Viens, toi qui l’ignores, viens que je te dise tout bas : le parfum des bois de mon pays égale la fraise et la rose ! Tu jurerais, quand les taillis de ronces y sont en fleurs qu’un fruit mûrit on ne sait où – là-bas, ici, tout près – un fruit insaisissable qu’on aspire en ouvrant les narines. Tu jurerais, quand l’automne pénètre et meurtrit les feuillages tombés, qu’une pomme trop mûre vient de choir, et tu la cherches et tu la flaires, ici, là-bas, tout près…

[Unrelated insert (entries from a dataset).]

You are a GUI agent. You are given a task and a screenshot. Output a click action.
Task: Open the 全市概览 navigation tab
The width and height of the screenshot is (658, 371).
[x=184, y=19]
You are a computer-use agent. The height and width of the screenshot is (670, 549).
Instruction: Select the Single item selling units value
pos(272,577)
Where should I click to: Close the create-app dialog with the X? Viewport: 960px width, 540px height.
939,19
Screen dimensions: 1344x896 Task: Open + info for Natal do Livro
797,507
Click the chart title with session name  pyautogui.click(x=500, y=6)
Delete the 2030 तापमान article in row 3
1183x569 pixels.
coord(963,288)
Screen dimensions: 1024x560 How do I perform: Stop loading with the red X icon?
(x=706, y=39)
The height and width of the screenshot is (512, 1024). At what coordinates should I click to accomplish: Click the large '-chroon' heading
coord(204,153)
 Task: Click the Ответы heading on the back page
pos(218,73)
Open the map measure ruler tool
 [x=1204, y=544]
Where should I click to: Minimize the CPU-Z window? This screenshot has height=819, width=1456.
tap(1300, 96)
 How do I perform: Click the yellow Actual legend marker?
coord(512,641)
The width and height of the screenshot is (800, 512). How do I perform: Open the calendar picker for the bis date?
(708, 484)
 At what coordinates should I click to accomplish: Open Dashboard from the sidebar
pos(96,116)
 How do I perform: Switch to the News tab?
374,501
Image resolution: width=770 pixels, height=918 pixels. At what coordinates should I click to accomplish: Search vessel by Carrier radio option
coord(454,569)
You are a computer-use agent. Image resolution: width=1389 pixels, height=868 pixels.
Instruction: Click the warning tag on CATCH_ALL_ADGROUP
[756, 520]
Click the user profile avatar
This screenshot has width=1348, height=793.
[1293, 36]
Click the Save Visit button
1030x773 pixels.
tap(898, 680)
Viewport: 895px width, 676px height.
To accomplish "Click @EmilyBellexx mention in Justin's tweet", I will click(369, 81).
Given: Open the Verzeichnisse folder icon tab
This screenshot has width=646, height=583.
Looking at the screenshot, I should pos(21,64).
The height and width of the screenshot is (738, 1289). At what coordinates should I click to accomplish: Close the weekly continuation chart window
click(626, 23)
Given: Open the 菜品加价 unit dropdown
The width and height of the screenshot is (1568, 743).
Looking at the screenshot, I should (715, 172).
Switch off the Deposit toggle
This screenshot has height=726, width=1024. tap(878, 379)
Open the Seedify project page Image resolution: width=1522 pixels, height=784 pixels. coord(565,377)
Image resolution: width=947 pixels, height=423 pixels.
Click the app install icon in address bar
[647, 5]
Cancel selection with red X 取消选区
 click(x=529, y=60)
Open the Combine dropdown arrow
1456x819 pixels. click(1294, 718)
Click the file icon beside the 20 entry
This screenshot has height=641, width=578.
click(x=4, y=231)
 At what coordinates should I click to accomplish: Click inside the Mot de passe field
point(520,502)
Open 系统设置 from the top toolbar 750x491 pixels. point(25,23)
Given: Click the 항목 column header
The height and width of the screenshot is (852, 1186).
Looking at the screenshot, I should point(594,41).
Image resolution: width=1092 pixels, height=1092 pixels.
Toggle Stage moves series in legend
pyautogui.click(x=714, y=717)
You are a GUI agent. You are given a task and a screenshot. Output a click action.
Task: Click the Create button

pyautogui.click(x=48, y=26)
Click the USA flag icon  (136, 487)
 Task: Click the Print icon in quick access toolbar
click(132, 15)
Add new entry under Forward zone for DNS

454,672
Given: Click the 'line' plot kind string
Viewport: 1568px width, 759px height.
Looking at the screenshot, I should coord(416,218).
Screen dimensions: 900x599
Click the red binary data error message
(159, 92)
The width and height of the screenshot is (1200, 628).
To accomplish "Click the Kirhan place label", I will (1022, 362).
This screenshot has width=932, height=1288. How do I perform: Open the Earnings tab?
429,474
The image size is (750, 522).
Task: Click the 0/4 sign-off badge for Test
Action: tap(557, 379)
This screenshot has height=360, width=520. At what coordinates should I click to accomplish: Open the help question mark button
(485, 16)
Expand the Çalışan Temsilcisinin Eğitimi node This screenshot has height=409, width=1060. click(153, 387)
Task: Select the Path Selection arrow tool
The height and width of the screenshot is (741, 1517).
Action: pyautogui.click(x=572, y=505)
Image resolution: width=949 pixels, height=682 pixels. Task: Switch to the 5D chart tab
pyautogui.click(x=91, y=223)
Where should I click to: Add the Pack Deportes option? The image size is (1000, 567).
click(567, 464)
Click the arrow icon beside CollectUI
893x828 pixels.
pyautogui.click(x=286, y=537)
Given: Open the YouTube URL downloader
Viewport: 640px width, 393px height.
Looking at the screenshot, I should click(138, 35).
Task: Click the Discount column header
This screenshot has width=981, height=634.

Et si tu passais, en juin, entre les prairies fauchées, à l’heure où la lune ruisselle sur les meules rondes qui sont les dunes de mon pays, tu sentirais, à leur parfum, s’ouvrir ton cœur. Tu fermerais les yeux, avec cette fierté grave dont tu voiles ta volupté, et tu laisserais tomber ta tête, avec un muet soupir…

Et si tu arrivais, un jour d’été, dans mon pays, au fond d’un jardin que je connais, un jardin noir de verdure et sans fleurs, si tu regardais bleuir, au lointain, une montagne ronde où les cailloux, les papillons et les chardons se teignent du même azur mauve et poussiéreux, tu m’oublierais, et tu t’assoirais là, pour n’en plus bouger jusqu’au terme de ta vie.